Un point de vue partagé par Arnaud Picot, pour qui la collaboration avec le monde académique est une évidence – Capsulæ étant à l’origine une spin-off d’un laboratoire d’ONIRIS, l’Ecole nationale vétérinaire, agroalimentaire et de l'alimentation de Nantes-Atlantique : « Quand nous travaillons sur une technologie, nous n’avons pas nécessairement toujours le temps d’étudier dans le détail pourquoi elle fonctionne, ou pourquoi elle échoue.
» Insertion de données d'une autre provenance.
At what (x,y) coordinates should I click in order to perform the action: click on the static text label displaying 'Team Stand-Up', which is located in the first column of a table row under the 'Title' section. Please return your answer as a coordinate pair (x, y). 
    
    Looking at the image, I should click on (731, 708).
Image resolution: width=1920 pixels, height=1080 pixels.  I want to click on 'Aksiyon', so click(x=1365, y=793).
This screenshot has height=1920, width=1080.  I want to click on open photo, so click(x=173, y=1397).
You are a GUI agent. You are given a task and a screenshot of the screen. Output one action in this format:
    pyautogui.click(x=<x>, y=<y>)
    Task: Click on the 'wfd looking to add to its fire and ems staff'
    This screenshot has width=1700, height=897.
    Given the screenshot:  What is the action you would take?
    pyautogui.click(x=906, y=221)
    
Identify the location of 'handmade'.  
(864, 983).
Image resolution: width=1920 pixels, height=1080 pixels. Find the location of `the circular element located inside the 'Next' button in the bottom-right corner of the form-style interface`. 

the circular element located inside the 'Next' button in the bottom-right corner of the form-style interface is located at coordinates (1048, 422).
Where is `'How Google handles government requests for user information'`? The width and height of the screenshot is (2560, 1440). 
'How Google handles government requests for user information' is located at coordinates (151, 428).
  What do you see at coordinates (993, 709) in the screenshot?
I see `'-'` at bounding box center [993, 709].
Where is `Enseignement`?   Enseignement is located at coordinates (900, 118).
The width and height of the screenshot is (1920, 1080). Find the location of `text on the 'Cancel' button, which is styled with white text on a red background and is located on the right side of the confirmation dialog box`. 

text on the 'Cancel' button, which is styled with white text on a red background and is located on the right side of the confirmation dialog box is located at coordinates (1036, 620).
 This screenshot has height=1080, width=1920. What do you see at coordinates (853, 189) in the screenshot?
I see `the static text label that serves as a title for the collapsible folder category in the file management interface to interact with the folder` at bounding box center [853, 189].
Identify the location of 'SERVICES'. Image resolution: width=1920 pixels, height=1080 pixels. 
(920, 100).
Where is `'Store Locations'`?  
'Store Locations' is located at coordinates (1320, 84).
S’y pencher avec des chercheurs permet de faire avancer notre compréhension des processus, et de répondre à des questions plus larges que les axes de recherche initialement définis. »
Les deux partenaires n’oublient pas non plus le contexte sociétal dans lequel s’inscrivent leurs travaux : l’enjeu de développer des technologies les plus respectueuses de l’environnement possible, dans un cadre règlementaire contraignant. Arnaud Picot précise cependant que « les industriels s’adaptent aussi à la demande générale des consommateurs, qui sont de plus en plus regardants sur la composition des produits. »
« Nous sommes concernés par ce sujet en tant que consommateurs et citoyens, et nous sommes bien placés pour répondre à cette problématique en tant que chimistes », conclut Laurent Fontaine.